___ EXERCISE DATA

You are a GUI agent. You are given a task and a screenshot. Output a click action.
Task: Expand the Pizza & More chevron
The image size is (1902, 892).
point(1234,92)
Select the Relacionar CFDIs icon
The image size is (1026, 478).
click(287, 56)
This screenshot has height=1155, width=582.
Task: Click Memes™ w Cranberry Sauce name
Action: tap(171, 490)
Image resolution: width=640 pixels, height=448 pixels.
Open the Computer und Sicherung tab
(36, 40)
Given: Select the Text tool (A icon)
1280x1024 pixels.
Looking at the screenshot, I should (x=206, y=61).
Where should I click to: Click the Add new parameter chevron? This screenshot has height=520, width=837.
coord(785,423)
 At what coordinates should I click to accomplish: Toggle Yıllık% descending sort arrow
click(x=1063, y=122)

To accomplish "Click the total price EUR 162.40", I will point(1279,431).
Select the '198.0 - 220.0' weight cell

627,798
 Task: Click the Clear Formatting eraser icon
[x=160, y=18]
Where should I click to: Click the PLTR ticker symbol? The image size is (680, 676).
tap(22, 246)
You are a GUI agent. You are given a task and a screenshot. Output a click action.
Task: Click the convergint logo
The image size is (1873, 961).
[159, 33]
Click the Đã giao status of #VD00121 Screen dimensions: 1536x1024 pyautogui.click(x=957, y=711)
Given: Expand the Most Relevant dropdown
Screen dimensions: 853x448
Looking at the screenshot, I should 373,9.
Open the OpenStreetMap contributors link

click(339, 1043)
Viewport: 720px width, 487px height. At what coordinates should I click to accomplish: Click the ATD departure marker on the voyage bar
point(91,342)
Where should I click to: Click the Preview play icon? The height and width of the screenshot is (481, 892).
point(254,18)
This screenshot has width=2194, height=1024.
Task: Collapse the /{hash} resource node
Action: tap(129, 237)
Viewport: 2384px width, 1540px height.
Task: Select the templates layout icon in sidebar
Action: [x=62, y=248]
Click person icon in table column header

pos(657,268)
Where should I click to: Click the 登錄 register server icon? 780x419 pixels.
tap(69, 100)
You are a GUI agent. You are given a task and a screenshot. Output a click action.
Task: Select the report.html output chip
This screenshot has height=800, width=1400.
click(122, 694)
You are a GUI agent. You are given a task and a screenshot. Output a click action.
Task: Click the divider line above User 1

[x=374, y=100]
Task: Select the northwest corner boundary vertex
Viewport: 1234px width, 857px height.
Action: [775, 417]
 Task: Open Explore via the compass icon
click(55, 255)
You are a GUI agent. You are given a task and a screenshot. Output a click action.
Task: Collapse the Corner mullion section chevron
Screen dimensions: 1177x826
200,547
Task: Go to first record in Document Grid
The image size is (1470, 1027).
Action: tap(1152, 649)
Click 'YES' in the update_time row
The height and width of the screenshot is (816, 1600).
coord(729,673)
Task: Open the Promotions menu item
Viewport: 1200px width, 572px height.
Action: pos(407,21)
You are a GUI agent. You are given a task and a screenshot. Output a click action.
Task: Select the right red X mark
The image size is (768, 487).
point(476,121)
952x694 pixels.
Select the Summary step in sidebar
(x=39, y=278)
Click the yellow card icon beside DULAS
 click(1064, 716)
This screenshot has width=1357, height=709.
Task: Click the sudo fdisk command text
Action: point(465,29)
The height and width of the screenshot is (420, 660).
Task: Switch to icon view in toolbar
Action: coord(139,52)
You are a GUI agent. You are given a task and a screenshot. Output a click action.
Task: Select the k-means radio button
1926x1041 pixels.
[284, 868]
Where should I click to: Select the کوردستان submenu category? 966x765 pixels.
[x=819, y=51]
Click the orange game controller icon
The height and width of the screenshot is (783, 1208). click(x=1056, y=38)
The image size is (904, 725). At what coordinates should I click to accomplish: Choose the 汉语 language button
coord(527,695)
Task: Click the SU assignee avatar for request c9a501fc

______

WORK INSTRUCTION
Line by line, the data should be returned exactly as written.

RESPONSE BELOW
You are a GUI agent. You are given a task and a screenshot. Output a click action.
Task: Expand the Pizza & More chevron
The image size is (1902, 892).
point(1234,92)
Select the Relacionar CFDIs icon
The image size is (1026, 478).
click(287, 56)
This screenshot has height=1155, width=582.
Task: Click Memes™ w Cranberry Sauce name
Action: tap(171, 490)
Image resolution: width=640 pixels, height=448 pixels.
Open the Computer und Sicherung tab
(36, 40)
Given: Select the Text tool (A icon)
1280x1024 pixels.
Looking at the screenshot, I should (x=206, y=61).
Where should I click to: Click the Add new parameter chevron? This screenshot has height=520, width=837.
coord(785,423)
 At what coordinates should I click to accomplish: Toggle Yıllık% descending sort arrow
click(x=1063, y=122)

To accomplish "Click the total price EUR 162.40", I will point(1279,431).
Select the '198.0 - 220.0' weight cell

627,798
 Task: Click the Clear Formatting eraser icon
[x=160, y=18]
Where should I click to: Click the PLTR ticker symbol? The image size is (680, 676).
tap(22, 246)
You are a GUI agent. You are given a task and a screenshot. Output a click action.
Task: Click the convergint logo
The image size is (1873, 961).
[159, 33]
Click the Đã giao status of #VD00121 Screen dimensions: 1536x1024 pyautogui.click(x=957, y=711)
Given: Expand the Most Relevant dropdown
Screen dimensions: 853x448
Looking at the screenshot, I should 373,9.
Open the OpenStreetMap contributors link

click(339, 1043)
Viewport: 720px width, 487px height. At what coordinates should I click to accomplish: Click the ATD departure marker on the voyage bar
point(91,342)
Where should I click to: Click the Preview play icon? The height and width of the screenshot is (481, 892).
point(254,18)
This screenshot has width=2194, height=1024.
Task: Collapse the /{hash} resource node
Action: tap(129, 237)
Viewport: 2384px width, 1540px height.
Task: Select the templates layout icon in sidebar
Action: [x=62, y=248]
Click person icon in table column header

pos(657,268)
Where should I click to: Click the 登錄 register server icon? 780x419 pixels.
tap(69, 100)
You are a GUI agent. You are given a task and a screenshot. Output a click action.
Task: Select the report.html output chip
This screenshot has height=800, width=1400.
click(122, 694)
You are a GUI agent. You are given a task and a screenshot. Output a click action.
Task: Click the divider line above User 1

[x=374, y=100]
Task: Select the northwest corner boundary vertex
Viewport: 1234px width, 857px height.
Action: [775, 417]
 Task: Open Explore via the compass icon
click(55, 255)
You are a GUI agent. You are given a task and a screenshot. Output a click action.
Task: Collapse the Corner mullion section chevron
Screen dimensions: 1177x826
200,547
Task: Go to first record in Document Grid
The image size is (1470, 1027).
Action: tap(1152, 649)
Click 'YES' in the update_time row
The height and width of the screenshot is (816, 1600).
coord(729,673)
Task: Open the Promotions menu item
Viewport: 1200px width, 572px height.
Action: pos(407,21)
You are a GUI agent. You are given a task and a screenshot. Output a click action.
Task: Select the right red X mark
The image size is (768, 487).
point(476,121)
952x694 pixels.
Select the Summary step in sidebar
(x=39, y=278)
Click the yellow card icon beside DULAS
 click(1064, 716)
This screenshot has width=1357, height=709.
Task: Click the sudo fdisk command text
Action: point(465,29)
The height and width of the screenshot is (420, 660).
Task: Switch to icon view in toolbar
Action: coord(139,52)
You are a GUI agent. You are given a task and a screenshot. Output a click action.
Task: Select the k-means radio button
1926x1041 pixels.
[284, 868]
Where should I click to: Select the کوردستان submenu category? 966x765 pixels.
[x=819, y=51]
Click the orange game controller icon
The height and width of the screenshot is (783, 1208). click(x=1056, y=38)
The image size is (904, 725). At what coordinates should I click to accomplish: Choose the 汉语 language button
coord(527,695)
Task: Click the SU assignee avatar for request c9a501fc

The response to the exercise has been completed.